What is CURE?

CURE represents Clustering Using Representative. It is a clustering algorithm that uses a multiple techniques to make an approach that can manage high data sets, outliers, and clusters with non-spherical architecture and non-uniform sizes. CURE defines a cluster by using several representative points from the cluster.

These points will taking the geometry and architecture of the cluster. The first representative point is selected to be the point farthest from the middle of the cluster, while the remaining points are selected so that they are farthest from all the earlier selected points. In this method, the representative points are associatively well distributed. The multiple points chosen is a parameter, but it was discovered that a value of 10 or more operated well.

Because the representative points are selected, they are diminished toward the center by a factor,𝛼. This support moderate the effect of outliers, which are generally further away from the center and therefore, are shrunk more. For instance, a representative point that was a distance of 10 units from the center can change by 3 units (for 𝛼 = 0.7), while a representative point at a distance of 1 unit can change 0.3 units.

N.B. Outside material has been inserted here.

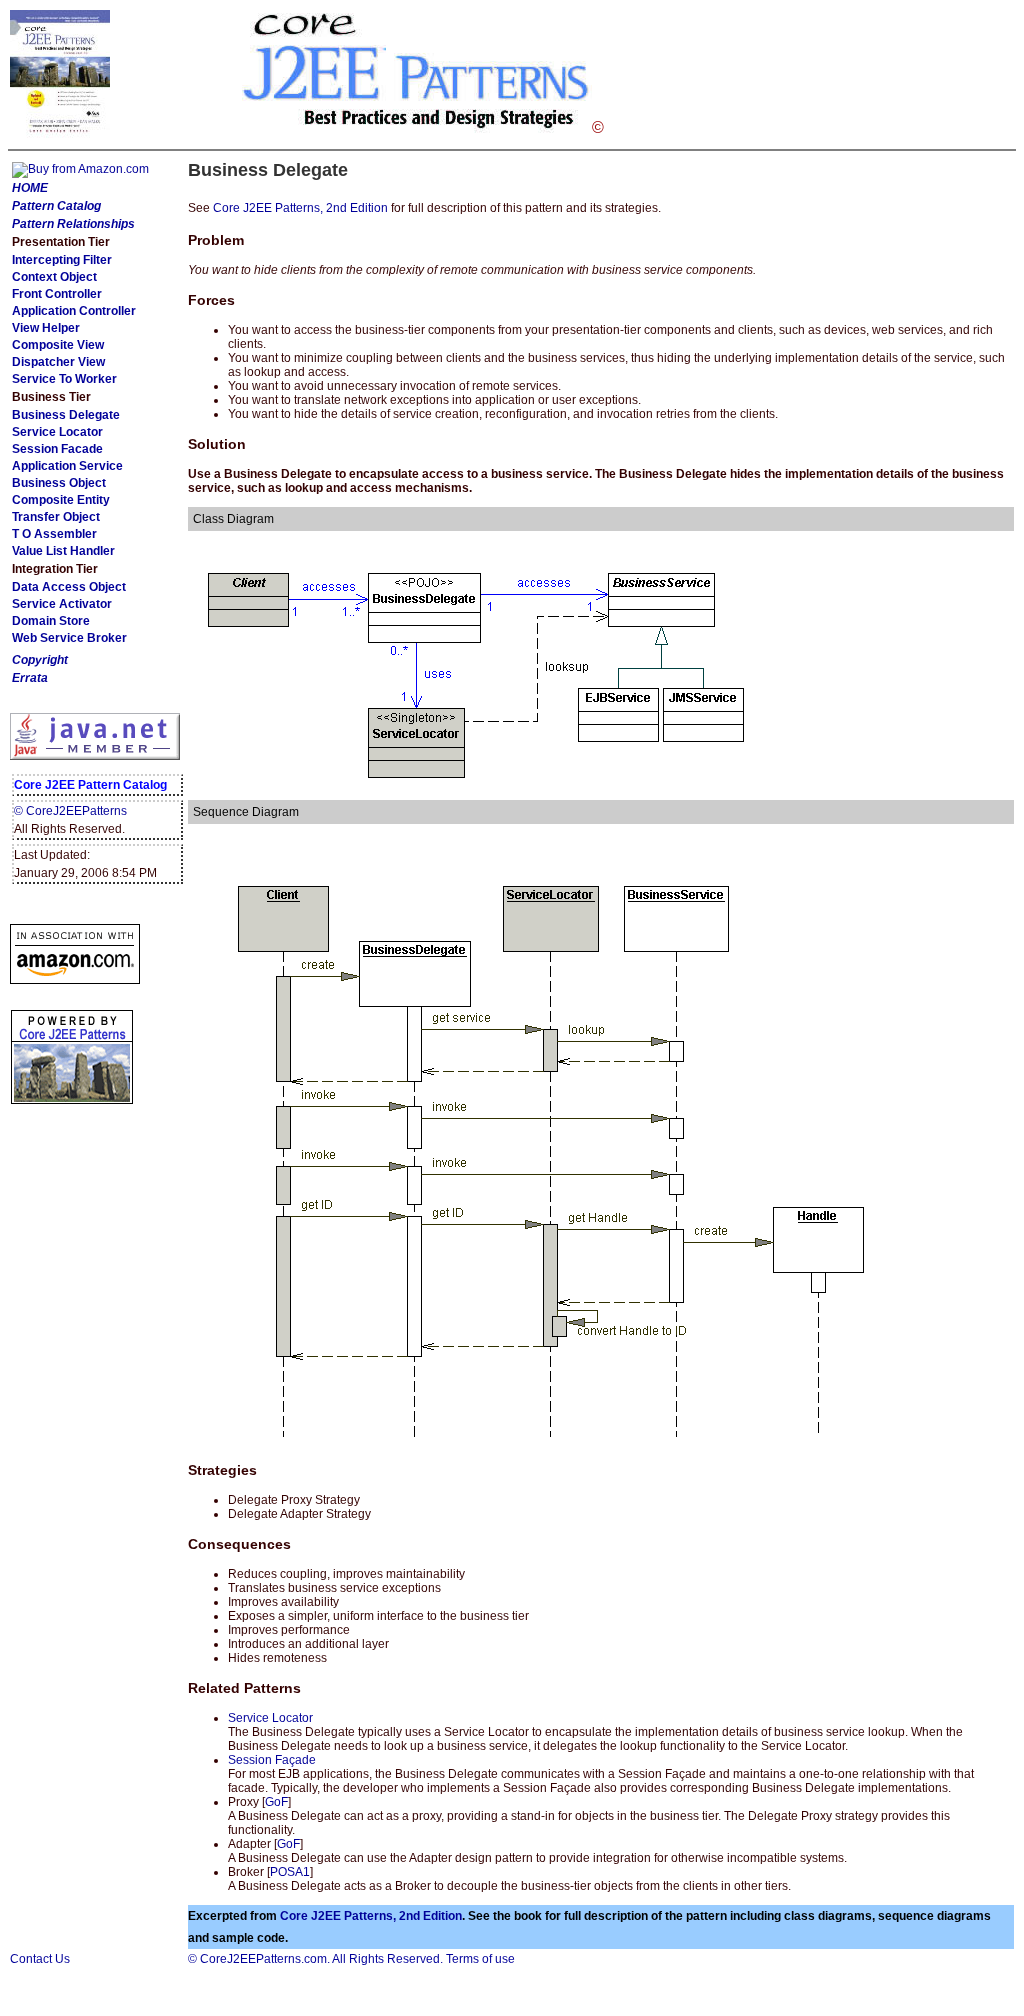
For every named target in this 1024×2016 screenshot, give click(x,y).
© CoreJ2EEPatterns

CURE takes benefit of specific characteristics of the hierarchical clustering process to remove outliers at two multiple points in the clustering phase. First, if a cluster is increasing slowly, then this can mean that it includes mostly of outliers, because by definition, outliers are far from others and will not be combined with different points very often.

In CURE, this first procedure of outlier elimination generally appears when the number of clusters is 1/3 the initial number of points. The second procedure of outlier elimination appears when the multiple clusters is on the order of K, the multiple desired clusters. At this point, small clusters are removed.

Because the worst-case complexity of CURE is $\mathrm{O(m^2logm)}$, it cannot be used precisely to high data sets. CURE uses two methods to speed up the clustering procedure. The first method takes a random sample and implements hierarchical clustering on the sampled data points. This is followed by a last pass that creates each remaining point in the data set to one of the clusters by selecting the cluster with the nearest representative point.

In some cases, the sample needed for clustering is high and a second more technique is needed. In this situation, CURE partitions the sample data and clusters the points in every partition. This pre-clustering procedure is followed by a clustering of the intermediate clusters and a last pass that creates each point in the data set to one of the clusters.